Element and text position data:
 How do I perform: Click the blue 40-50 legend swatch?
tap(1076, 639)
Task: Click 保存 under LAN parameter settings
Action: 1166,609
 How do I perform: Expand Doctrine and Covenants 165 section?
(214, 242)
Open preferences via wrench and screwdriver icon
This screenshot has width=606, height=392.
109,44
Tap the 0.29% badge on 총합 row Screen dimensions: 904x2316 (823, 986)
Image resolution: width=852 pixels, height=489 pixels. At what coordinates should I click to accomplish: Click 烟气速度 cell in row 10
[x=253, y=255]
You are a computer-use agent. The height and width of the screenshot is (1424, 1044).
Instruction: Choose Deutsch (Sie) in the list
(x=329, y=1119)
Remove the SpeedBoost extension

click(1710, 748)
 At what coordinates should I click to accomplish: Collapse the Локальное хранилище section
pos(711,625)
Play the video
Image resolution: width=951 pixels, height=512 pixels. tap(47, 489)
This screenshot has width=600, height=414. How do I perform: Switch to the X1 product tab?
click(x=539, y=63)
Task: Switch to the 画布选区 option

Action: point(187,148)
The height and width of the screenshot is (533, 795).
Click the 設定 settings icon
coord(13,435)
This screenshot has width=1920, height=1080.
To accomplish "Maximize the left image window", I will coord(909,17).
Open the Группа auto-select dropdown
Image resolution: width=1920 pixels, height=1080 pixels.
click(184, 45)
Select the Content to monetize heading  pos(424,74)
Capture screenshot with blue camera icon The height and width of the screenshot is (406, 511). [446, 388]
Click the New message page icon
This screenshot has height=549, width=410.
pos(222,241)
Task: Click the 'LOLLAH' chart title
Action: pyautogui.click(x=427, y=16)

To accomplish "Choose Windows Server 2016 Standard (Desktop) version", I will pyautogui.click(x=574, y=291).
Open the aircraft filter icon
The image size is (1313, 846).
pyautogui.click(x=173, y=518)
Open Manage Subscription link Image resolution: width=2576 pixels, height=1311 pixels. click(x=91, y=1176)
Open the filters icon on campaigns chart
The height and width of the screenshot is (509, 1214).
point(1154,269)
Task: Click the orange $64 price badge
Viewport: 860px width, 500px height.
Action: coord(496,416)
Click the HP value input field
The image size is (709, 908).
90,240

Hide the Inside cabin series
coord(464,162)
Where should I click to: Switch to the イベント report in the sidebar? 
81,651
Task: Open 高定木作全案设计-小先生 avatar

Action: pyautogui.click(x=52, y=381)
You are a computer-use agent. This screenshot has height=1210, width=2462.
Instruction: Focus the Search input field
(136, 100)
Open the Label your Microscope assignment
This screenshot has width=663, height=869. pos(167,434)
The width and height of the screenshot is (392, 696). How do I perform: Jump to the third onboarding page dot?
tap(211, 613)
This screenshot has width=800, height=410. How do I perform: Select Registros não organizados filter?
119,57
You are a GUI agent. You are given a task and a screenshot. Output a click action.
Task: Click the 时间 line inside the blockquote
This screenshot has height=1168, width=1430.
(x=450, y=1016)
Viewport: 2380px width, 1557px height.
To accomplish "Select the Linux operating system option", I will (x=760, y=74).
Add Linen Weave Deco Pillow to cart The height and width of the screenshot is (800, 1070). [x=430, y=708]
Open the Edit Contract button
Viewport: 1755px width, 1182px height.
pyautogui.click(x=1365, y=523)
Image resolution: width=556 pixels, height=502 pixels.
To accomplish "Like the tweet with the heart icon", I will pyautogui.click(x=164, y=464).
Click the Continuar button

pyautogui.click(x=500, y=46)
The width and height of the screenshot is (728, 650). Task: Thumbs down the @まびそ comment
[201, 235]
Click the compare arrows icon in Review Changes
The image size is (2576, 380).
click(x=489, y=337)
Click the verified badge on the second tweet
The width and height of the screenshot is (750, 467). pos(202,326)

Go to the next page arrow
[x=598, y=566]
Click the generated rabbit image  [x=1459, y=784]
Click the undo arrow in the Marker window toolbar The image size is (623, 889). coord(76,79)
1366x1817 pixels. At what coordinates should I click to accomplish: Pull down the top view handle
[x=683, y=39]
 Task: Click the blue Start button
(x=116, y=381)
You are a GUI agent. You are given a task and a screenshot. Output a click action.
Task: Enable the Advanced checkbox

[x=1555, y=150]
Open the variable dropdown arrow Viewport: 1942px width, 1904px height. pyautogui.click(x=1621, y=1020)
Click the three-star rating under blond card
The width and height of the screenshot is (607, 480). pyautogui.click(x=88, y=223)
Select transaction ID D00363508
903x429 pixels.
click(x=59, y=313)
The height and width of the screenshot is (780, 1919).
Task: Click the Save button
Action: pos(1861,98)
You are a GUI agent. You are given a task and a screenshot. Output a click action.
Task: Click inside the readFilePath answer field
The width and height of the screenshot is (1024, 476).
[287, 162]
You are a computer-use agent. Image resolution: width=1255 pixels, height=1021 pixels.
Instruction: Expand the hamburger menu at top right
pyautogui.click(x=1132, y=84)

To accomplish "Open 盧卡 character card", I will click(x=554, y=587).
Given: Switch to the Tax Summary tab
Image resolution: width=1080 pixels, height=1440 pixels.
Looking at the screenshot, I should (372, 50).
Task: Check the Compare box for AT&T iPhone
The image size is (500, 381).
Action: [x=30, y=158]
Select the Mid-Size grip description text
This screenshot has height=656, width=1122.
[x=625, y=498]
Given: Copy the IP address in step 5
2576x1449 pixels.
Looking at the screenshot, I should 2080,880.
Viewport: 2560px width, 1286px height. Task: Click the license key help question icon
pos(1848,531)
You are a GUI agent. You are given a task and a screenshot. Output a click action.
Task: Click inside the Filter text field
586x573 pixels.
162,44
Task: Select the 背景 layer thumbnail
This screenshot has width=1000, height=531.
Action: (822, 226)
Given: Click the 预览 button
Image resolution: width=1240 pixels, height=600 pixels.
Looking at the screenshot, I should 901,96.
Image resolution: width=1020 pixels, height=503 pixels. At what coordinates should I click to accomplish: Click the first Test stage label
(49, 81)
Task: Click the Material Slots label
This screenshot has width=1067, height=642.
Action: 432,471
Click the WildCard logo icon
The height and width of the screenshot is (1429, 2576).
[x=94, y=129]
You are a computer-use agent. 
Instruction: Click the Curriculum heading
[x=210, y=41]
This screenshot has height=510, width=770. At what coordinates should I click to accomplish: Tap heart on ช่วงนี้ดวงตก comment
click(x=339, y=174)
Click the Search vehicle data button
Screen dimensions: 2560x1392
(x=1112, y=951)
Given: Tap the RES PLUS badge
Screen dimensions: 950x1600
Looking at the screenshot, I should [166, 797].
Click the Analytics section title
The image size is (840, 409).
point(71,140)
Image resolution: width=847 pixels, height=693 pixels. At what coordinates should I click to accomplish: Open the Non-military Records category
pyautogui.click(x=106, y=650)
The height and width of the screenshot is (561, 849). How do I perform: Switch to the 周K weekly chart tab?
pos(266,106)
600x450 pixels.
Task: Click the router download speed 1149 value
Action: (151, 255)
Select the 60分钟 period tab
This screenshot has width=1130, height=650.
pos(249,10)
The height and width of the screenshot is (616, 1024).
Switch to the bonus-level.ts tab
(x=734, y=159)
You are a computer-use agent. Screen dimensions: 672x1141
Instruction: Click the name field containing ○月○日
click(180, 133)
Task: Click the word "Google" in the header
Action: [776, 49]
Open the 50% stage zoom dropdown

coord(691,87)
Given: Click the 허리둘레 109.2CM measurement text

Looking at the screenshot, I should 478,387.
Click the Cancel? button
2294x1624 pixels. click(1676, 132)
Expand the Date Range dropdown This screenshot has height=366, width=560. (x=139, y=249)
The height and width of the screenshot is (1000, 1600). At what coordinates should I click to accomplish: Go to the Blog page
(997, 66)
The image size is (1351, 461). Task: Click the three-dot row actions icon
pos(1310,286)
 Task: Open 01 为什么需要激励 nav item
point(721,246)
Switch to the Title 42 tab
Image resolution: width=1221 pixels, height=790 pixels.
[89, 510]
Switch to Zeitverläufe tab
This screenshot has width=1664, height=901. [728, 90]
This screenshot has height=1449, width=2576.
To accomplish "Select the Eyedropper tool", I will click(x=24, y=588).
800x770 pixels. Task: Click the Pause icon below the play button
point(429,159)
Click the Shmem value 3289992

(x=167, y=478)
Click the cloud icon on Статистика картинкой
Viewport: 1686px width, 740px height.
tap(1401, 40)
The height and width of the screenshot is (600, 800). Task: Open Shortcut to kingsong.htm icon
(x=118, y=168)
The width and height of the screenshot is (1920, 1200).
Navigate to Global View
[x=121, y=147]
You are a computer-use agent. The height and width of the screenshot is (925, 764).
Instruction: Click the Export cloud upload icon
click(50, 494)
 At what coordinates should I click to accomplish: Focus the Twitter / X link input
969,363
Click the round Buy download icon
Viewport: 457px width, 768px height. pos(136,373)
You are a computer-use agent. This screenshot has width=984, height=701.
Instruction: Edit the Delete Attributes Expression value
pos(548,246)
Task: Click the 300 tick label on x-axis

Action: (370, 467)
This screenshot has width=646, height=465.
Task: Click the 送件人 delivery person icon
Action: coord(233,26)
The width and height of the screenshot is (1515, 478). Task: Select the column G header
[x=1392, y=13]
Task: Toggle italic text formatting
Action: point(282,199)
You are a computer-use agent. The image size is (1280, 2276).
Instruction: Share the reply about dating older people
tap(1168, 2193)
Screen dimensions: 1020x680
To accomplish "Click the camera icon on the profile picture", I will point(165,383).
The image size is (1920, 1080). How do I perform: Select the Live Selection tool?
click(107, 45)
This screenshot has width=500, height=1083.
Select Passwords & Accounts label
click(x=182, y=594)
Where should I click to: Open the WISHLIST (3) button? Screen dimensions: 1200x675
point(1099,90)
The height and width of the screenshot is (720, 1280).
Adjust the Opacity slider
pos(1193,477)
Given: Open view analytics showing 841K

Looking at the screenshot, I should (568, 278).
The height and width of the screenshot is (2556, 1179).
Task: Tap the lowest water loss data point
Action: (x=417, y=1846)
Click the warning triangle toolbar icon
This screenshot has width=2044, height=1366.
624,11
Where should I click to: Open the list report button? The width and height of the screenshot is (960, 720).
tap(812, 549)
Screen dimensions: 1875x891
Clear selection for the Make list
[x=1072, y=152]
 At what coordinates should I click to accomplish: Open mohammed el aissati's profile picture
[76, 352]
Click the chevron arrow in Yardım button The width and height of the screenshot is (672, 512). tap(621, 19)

Your objective -
Please repeat word for word the entries from the line containing "has height=1210, width=2462." up to and including the line containing "Add Linen Weave".

Solution -
You are a computer-use agent. This screenshot has height=1210, width=2462.
Instruction: Focus the Search input field
(136, 100)
Open the Label your Microscope assignment
This screenshot has width=663, height=869. pos(167,434)
The width and height of the screenshot is (392, 696). How do I perform: Jump to the third onboarding page dot?
tap(211, 613)
This screenshot has width=800, height=410. How do I perform: Select Registros não organizados filter?
119,57
You are a GUI agent. You are given a task and a screenshot. Output a click action.
Task: Click the 时间 line inside the blockquote
This screenshot has height=1168, width=1430.
(x=450, y=1016)
Viewport: 2380px width, 1557px height.
To accomplish "Select the Linux operating system option", I will (x=760, y=74).
Add Linen Weave Deco Pillow to cart The height and width of the screenshot is (800, 1070). [x=430, y=708]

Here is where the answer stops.